En este segundo domingo de Adviento se nos presenta la figura de Juan Bautista y su tajante invitación a la conversión.
Me parece muy sugerente la imagen del árbol cortado: “El hacha ya está puesta a la raíz de los árboles: el árbol que no produce buen fruto será cortado y arrojado al fuego” (3, 10).
Esta metáfora empalma a la perfección con el texto de Isaías de la primera lectura: “Saldrá una rama del tronco de Jesé y un retoño brotará de sus raíces” (11, 1).
Hacha, tronco, raíz, fruto: intentemos conectar estas imágenes y dejémonos sorprender y cuestionar por los importantes mensajes que se desprenden.
El tronco de Jesé habla de un “resto”: ¿Qué resta de un árbol cortado? Un tronco. La categoría bíblica del “resto” es central en la visión y la teología bíblica. Siempre queda un resto. Cuando las cosas se ponen mal, cuando la humanidad pierde el rumbo, cuando Dios corrige a su pueblo, “algo queda”: es el famoso resto, un resto que volverá a dar vida, un resto que expresará la fidelidad de Dios. Después del diluvio, resta Noé. Después de la deportación del pueblo a Babilonia, queda un resto: el “resto de Israel”. Y así sucesivamente.
Isaías, fiel a la categoría teológica del “resto”, nos presenta la imagen del tronco de Jesé, padre del rey David: la dinastía de David parece extinguirse. Asiria invade Israel y del pueblo parece no quedar nada, sino solo un tronco sin vida. Pero, de este tronco, surgirá un retoño, vida nueva. Los cristianos leemos este retoño en clave cristológica: del tronco, aparentemente muerto, brota el Mesías, Jesús de Nazaret, descendiente de David.
Resta un tronco, resta poco: de este poco, habrá vida. De lo que resta, Dios seguirá generando vida.
Jesús, empapado por esta sabiduría y experiencia, seguirá con esta enseñanza: de lo poco, de lo que resta, se engendra vida. Jesús trabaja con los restos: cinco panes y dos pescados, seis tinajas de agua sucia, doce apóstoles, un grano de mostaza, poca levadura en la masa. Jesús nos muestra que, desde un resto y desde lo poco, la vida brota, crece y se multiplica.
Isaías reafirmará esta idea con las famosas metáforas: el Mesías “no romperá la caña quebrada ni apagará la mecha que arde débilmente” (42, 3).
Aprendamos entonces a valorar lo pequeño y lo poco, a valorar nuestros restos: nuestra fragilidad, el poco tiempo, la pocas fuerzas, los pocos recursos, los pocos talentos. El resto, amado y ofrecido, brotará en vida abundante y fecunda.
Esta misma vida abundante que, a menudo y paradójicamente, se nos presenta en forma de hacha: la vida nos corta, nos poda. Lo sabemos y lo experimentamos. Las experiencias de dolor, de perdidas, nos dejan como un simple y pobre tronco. A veces queda poco y lo que queda parece muerto… pero la vida resurge. La vida rebrota continuamente: ¡esta es la resurrección! Desde dentro, hasta desde dentro de la muerte, la vida resurge. ¿Por qué? Porque la raíz nunca muere. El hacha de Juan Bautista, en realidad, nunca llega a la raíz. Un hacha nunca puede llegar a la raíz.
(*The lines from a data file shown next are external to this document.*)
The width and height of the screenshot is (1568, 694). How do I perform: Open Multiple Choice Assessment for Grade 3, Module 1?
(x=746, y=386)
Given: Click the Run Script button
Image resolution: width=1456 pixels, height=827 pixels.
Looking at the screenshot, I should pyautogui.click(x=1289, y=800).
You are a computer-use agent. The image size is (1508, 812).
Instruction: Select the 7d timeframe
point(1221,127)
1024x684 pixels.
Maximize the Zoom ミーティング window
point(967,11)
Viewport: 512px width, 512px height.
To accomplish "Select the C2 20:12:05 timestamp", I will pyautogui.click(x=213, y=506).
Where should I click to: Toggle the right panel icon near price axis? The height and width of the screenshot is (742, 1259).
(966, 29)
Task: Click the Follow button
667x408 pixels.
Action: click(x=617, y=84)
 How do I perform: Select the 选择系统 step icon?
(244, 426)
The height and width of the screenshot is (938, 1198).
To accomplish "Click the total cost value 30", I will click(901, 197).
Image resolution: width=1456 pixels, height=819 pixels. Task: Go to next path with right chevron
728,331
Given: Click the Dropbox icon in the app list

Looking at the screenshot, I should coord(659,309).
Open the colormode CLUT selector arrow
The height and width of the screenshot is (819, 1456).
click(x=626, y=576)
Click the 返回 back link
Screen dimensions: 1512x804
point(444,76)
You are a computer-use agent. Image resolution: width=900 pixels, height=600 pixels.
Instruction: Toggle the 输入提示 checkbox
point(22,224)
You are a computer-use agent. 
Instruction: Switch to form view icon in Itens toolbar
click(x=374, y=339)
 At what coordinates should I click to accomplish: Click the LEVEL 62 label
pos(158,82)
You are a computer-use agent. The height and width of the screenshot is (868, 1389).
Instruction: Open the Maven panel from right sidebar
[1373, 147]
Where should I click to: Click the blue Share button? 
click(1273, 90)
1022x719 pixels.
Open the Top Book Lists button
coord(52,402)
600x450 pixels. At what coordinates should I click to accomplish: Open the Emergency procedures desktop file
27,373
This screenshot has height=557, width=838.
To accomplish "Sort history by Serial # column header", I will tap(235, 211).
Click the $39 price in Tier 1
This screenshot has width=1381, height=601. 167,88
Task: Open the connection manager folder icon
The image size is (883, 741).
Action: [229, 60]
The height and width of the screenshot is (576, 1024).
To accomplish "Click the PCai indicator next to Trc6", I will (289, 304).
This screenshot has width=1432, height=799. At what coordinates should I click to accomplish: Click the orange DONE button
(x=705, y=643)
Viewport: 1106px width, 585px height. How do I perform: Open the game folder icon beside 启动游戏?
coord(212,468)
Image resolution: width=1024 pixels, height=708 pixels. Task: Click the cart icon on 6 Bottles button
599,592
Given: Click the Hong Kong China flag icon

Juan, fiel a su estilo profético, quiere subrayar la importancia de dar fruto. Jesús recuperará esta urgencia: “Al ver una higuera cerca del camino, se acercó a ella, pero no encontró más que hojas. Entonces le dijo: «Nunca volverás a dar fruto». Y la higuera se secó de inmediato.” (Mt 21, 19).
Podemos entonces leer nuestra existencia como una invitación a la vida y a una vida fecunda. Una hermosa invitación a dar fruto. Todo lo que nos ocurre, nos invita a descubrir y redescubrir, la raíz divina que somos y que nos habita.
Siempre recomenzar, siempre adelante. Siempre naciendo de nuevo, como retoños del Espíritu. Siempre brotando con fuerza, como una flor entre las grietas del hormigón.
Siempre naciendo, una y otra vez, de lo que queda, de lo que resta. Naciendo de nuevo de nuestra raíz: el Espíritu.
Es la invitación que Jesús le hizo un día a Nicodemo: “Te aseguro que el que no renace de lo alto no puede ver el Reino de Dios” (Jn 3, 3).